The empty cell will soon be filled with honey; but it will be brown, not white and clean like the "virgin" honey which is put into new cells. After about six weeks the queen lays some eggs in larger cells, out of which come males or drones. Then about every three days she lays an egg in a cell like a thimble, on the edge of the comb. The grub in this is fed with special food, and becomes a queen-bee.

Unless you have a hive with a glass window in it you cannot see all this going on. But about the beginning of June you may expect that the hive is getting full of combs and bees. Then is the time to take out the plug at the top, and put on a bell-glass, or a box of wooden sections (see  p. 58). In these the bees will make comb which you can take away. You must put in a small piece of comb to tempt the bees to build, and then you must put a straw cover or some old cloths over the whole to keep it warm and dry and dark.

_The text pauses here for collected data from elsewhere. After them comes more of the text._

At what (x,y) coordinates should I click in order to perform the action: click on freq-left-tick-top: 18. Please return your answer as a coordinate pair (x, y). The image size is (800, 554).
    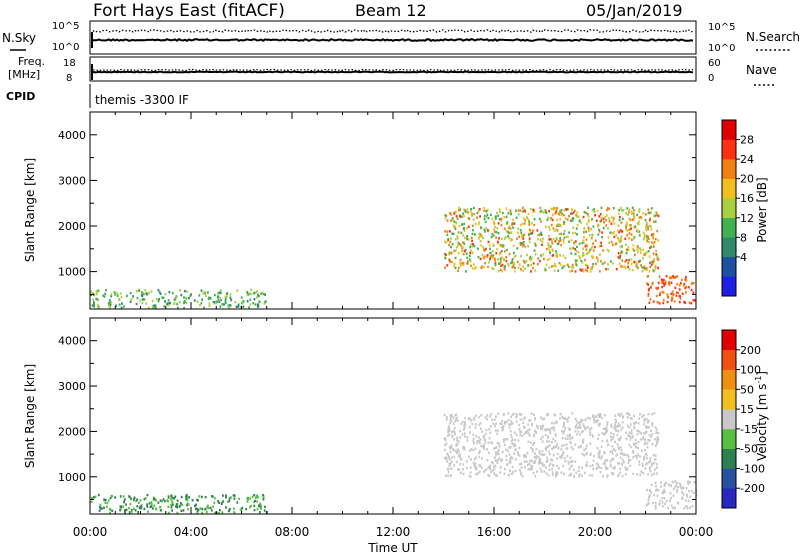
    Looking at the image, I should click on (70, 64).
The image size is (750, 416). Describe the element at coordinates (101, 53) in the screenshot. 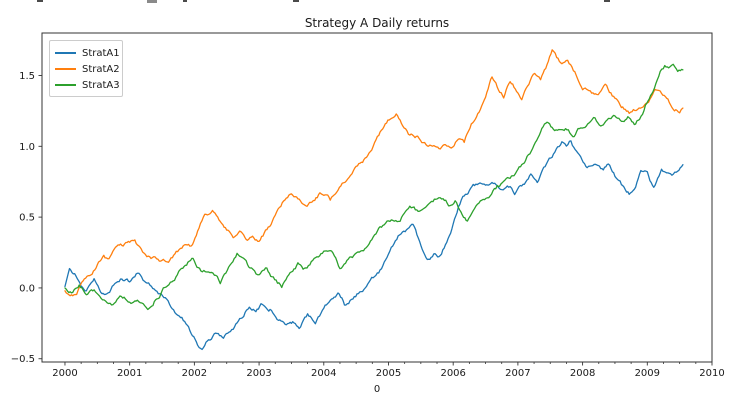

I see `legend-label-strata1: StratA1` at that location.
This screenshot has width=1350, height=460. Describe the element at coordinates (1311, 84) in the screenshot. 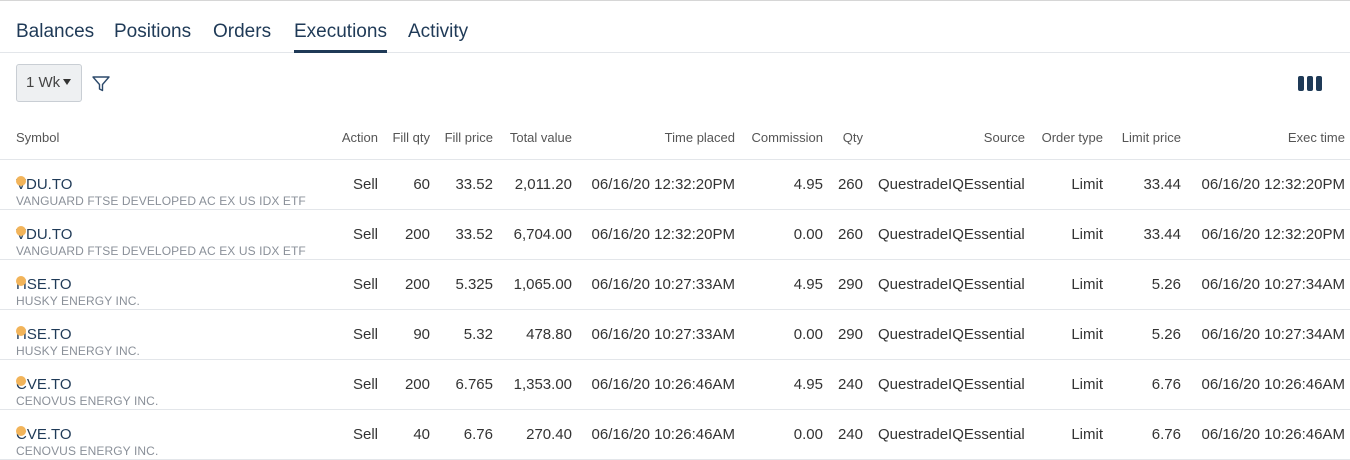

I see `columns-icon` at that location.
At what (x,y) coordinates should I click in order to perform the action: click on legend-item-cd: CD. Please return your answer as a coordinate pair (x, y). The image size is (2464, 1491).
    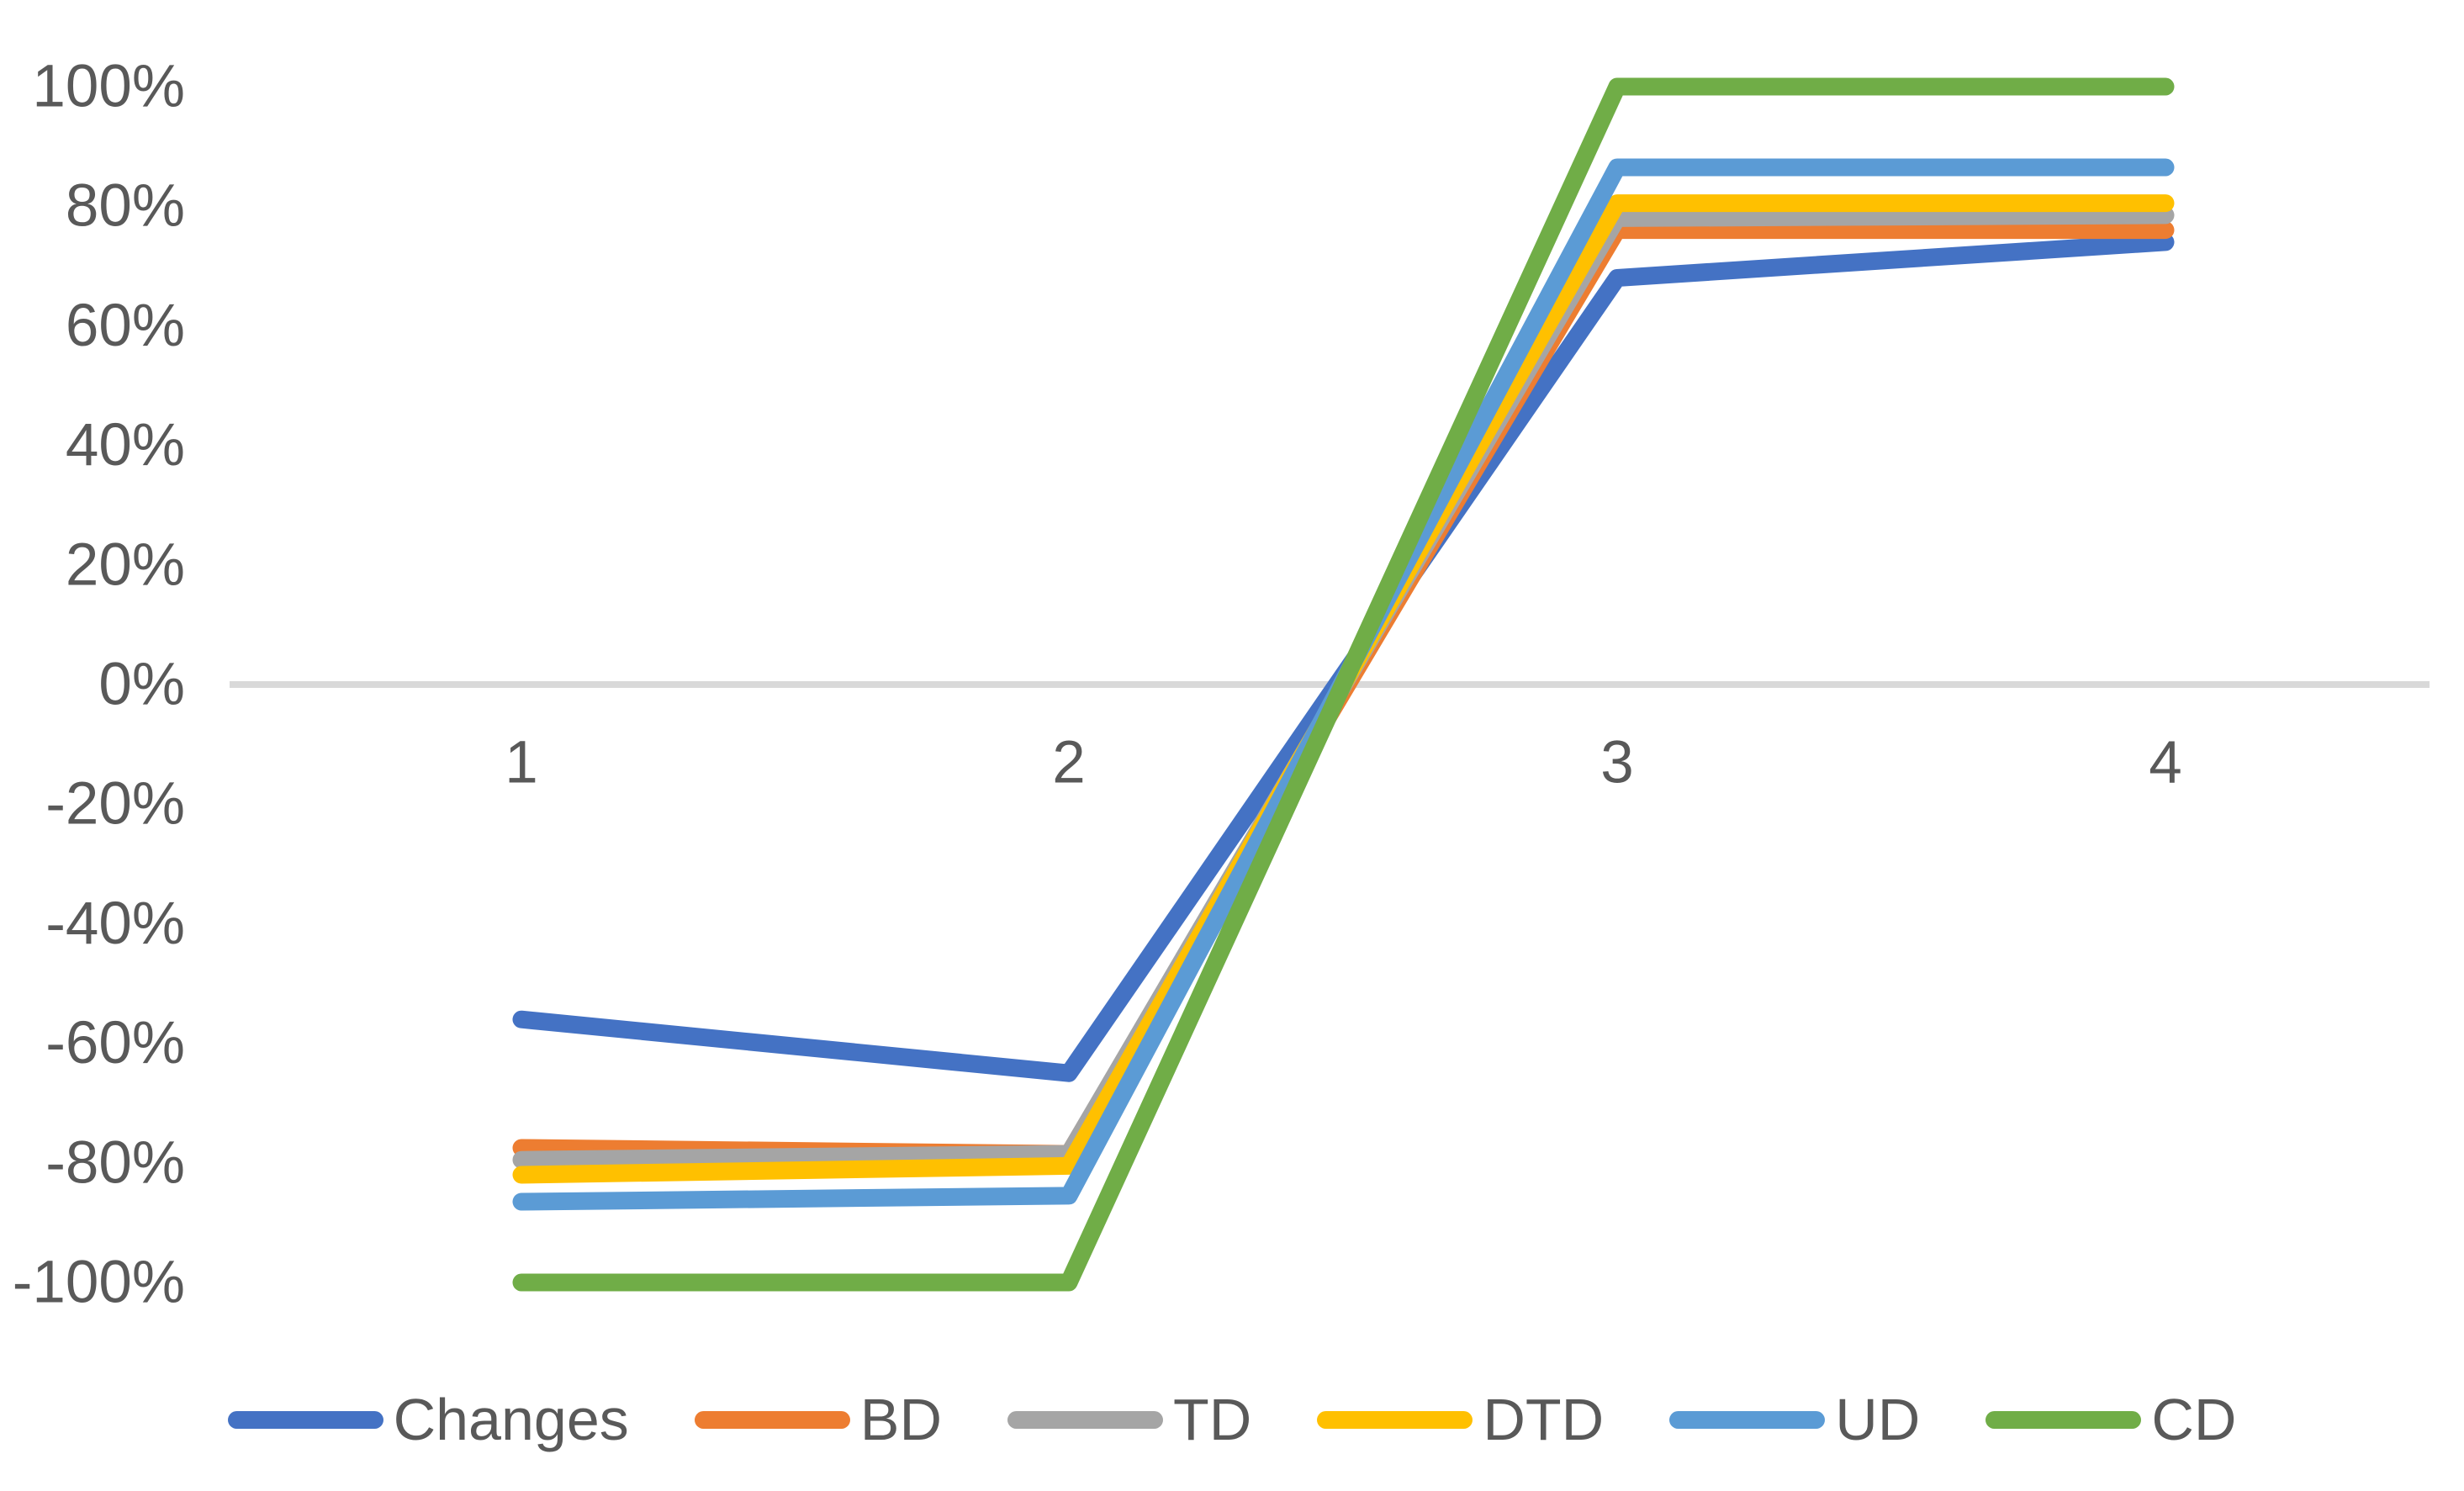
    Looking at the image, I should click on (2110, 1420).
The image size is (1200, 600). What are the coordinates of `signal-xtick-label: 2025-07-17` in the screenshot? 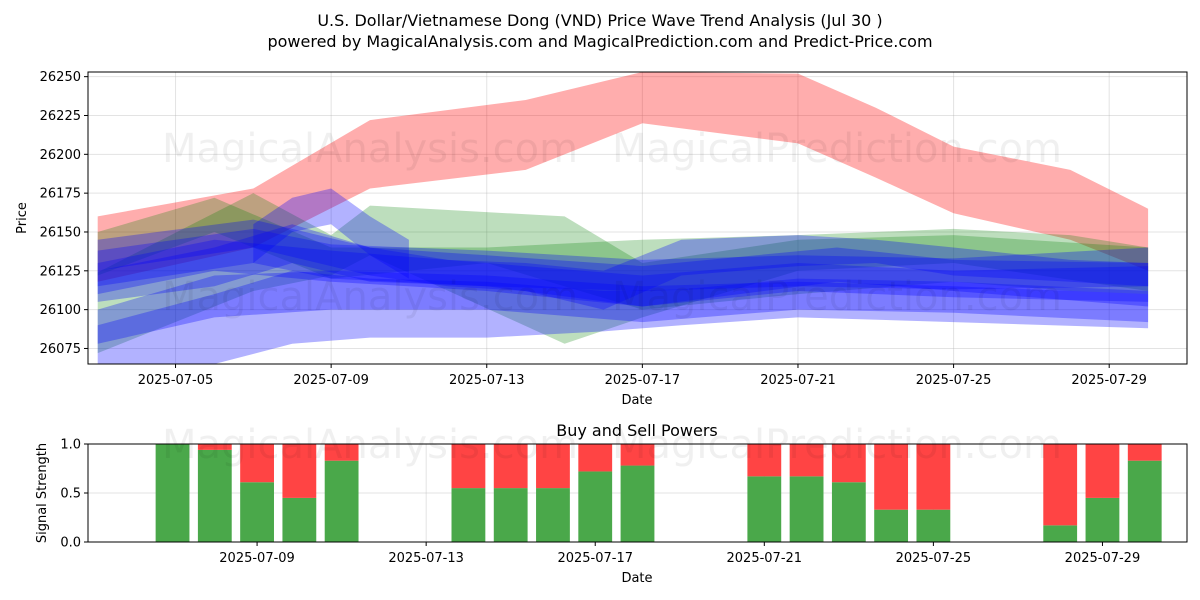 It's located at (595, 558).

In about a month you will find this upper hive full of honey-comb sealed up in the cells. You can take it off with a cloth dipped in weak Condy's Fluid, for the bees do not like this, and they will not come near you. These sections of honeycomb will be pure and clear, and you can take them away without killing a single bee.

In July you may get one or more new swarms, and then when September comes you must take off the top and cork up the hive for the winter. But remember that you have taken a great part of the bees' store of food and you must feed them with honey and sugar during the cold weather.

Examine three bees—male, female and neuter. Examine trunk and hind legs of the working bee. Get a piece of brown honey-comb with remains of bee-bread and young bees. Compare it with pure honey-comb. Watch a bee among the flowers. Find honey-comb with thimble cells on the edge.